So excuse the randomness - I’m at work, but without a flight at the moment, and was perusing some news when I came across the tidbit of news about the DirecTV satellite that is reportedly (by Boeing) in danger of exploding if its batteries are used after something damaged them. What I found interesting while reading the article as that they plan to move it up and into a higher “graveyard” orbit far above the geo-stationary orbit it is currently in.
“Barring technical failures, the FCC requires licensed satellite operators to vent onboard propellant before moving satellites into the graveyard orbit.”
So I was thinking to myself…well, certainly it would be better to bring it down and let the atmosphere take care of it…so a reentry type burn. So I Googled “Graveyard orbit” and was surprised about this fact:
“A graveyard orbit is used when the change in velocity required to perform a de-orbit maneuver is too large. De-orbiting a geostationary satellite requires a delta-v of about 1,500 metres per second (4,900 ft/s), whereas re-orbiting it to a graveyard orbit only requires about 11 metres per second (36 ft/s).”
I thought that was pretty nifty…and I’m sure I don’t understand it, but I also don’t understand why my cat sniffs the other cat’s butt every time he comes in the house.
You need to spend some time with a Kerbal Space Program. A few hours with that and Orbital Mechanics will make a lot more sense. Plus, you can make big explosions .
I had read about free return trajectories and gravity assists etc…but none of it really clicked until my little green guys were almost stranded far from home (after some dreadful miscalculations on my part…and quite possibly an explosion or two) with far too little fuel and I really wanted to make every last unit of delta-V work
I mean, half the time I’d still get them killed…but sometimes it would all work out because of maths and it was wonderful when it did
What the other guys said. +1000
I cannot really stress it enough. KSP teaches you, and it does so gloriously simple and fun.
Long story short for this case:
Geostationary orbit is pretty far out (~36000km for Earth). Coming back from that far out to deorbit requires energy of the same order of magnitude than putting it up there. Energy the satellite doesn’t have of course. Changing its altitude by a few (even a few hundred) kilometers to get to its graveyard orbit is nothing in contrast to that.
In fact, throwing the satellite onto the Moon or into a solar orbit would be easier from there.
As I understand it, that satellite is likely in an orbit this is geostationary - so it completes 1 orbit when the earth completes 1 rotation (1 day). Going slightly faster puts it up into an orbit that is slower than a day (1 satellite orbit will be longer than a day) and takes it out of the standard geostationary orbit that most satellites of it’s type want to occupy. Coming back down the gravity well means slowing enough to change from a nice circular orbit to one that arcs down and into the atmosphere enough to capture it and not bounce it or slingshot it away. The probably don’t want that to take many orbits (ie: it uses the atmosphere to slowly decelerate over months) because that would cross the paths of many lower satellites and increase the risk of a collision. So to either arc down in only a few orbits, or to circularize an orbit just at the top of the atmosphere (where atmospheric braking will bring it down) is a large speed change.

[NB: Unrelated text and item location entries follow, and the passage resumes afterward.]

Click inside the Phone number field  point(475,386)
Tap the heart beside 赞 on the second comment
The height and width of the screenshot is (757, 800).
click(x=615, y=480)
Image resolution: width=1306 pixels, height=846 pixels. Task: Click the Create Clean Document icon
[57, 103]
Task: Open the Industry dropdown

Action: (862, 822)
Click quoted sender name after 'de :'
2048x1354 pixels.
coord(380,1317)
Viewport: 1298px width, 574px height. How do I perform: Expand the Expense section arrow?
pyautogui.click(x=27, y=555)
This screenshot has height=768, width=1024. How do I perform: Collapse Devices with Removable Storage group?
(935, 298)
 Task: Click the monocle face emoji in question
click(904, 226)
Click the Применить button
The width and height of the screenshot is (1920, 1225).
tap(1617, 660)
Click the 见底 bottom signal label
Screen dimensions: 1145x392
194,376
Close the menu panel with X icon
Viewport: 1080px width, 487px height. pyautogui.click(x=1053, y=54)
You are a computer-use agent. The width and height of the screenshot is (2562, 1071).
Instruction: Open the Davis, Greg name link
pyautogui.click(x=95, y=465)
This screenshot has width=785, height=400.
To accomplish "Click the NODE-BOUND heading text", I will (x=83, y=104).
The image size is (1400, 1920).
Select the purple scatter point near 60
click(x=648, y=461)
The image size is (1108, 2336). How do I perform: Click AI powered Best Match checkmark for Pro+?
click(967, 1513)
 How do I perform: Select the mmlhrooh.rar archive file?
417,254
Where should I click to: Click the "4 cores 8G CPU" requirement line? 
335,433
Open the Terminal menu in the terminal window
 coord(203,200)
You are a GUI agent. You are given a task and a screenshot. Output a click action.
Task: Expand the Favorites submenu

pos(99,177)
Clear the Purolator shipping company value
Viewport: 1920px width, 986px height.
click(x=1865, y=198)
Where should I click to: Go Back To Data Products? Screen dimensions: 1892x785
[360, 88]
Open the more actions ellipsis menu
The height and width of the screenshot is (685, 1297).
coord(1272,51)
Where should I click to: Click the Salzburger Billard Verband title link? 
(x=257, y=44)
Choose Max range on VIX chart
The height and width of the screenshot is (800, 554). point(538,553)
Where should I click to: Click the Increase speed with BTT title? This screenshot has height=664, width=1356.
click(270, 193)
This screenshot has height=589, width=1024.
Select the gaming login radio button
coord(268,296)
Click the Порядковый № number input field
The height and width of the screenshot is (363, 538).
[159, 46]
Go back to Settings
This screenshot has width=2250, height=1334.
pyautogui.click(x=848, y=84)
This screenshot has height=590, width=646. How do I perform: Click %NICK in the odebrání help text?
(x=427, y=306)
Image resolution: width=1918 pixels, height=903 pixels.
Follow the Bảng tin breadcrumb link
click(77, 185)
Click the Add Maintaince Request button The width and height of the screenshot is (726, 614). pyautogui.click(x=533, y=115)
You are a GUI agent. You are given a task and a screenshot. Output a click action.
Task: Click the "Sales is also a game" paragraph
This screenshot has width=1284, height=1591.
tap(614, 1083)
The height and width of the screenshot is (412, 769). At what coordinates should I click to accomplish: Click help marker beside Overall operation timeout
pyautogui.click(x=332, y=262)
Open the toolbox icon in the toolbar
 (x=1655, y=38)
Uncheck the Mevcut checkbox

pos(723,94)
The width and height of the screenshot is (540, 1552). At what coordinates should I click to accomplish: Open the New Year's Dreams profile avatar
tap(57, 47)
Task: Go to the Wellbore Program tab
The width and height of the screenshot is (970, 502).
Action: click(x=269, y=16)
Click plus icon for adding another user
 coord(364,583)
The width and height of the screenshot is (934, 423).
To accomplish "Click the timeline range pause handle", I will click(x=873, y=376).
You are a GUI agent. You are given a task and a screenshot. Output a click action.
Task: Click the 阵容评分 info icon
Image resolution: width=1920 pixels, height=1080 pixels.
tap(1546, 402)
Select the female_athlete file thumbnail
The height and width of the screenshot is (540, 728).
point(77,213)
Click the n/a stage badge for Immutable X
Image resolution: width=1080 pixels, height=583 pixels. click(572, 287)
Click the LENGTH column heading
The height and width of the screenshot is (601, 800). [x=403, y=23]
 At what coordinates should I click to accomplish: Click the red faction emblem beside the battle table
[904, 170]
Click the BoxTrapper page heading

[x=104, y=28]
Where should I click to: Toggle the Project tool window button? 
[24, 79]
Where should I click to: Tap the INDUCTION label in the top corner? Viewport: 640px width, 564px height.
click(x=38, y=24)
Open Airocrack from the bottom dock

As I understand it, anyway.
They are just checking up on the health of the other cat
Well what happens when the sniffing can’t catches a whiff worthy of a concern? Does he say to the other cat, “You might want to have your prostate checked!”? Or does he just avoid the other cat so that he does not get the same bug? I hate shaking hands. Yes I know this puts me on the Howard Hughs spectrum somewhere. But I just don’t see the point of touching another human being that I am not planning to have immediate intimate relations with. I mean, really it’s worse than butt sniffing which at least doesn’t involve the transfer of sweat and bacteria.
Oh and what everyone else says about KSP. After a few hours of serious play, questions like yours are as easily understood as why it is harder to walk up a hill than down one.